## Given problem
Count the lines in the records that contain the string "agent", with uppercase and lowercase letters treated as different, and reply with the number alone.

## Data to use
_____
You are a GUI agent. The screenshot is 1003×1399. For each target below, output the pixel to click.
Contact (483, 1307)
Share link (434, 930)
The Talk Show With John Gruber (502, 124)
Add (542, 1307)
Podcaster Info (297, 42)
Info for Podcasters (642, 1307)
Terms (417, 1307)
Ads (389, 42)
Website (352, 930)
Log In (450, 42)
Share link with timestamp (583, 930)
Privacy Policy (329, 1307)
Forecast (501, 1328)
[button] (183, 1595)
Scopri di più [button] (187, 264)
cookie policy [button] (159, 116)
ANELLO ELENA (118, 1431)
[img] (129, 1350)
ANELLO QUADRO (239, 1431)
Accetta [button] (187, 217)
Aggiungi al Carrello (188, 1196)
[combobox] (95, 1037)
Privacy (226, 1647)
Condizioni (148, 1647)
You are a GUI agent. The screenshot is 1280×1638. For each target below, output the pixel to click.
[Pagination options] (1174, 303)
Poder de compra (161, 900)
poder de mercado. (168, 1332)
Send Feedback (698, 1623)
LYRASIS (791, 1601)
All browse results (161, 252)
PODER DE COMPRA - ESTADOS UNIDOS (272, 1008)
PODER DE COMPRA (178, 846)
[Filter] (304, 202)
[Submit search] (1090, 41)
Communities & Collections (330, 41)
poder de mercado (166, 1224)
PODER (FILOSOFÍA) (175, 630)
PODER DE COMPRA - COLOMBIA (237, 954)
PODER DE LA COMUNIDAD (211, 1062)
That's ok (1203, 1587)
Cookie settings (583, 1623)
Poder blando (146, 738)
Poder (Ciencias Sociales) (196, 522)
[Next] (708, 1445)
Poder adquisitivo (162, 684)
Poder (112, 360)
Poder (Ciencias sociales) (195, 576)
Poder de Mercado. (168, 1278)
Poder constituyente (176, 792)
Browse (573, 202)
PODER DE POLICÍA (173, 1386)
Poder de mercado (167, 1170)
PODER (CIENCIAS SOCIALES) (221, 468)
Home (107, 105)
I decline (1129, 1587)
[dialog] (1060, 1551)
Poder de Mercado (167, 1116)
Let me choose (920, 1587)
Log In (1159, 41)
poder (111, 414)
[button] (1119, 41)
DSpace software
_____
## Expected output
2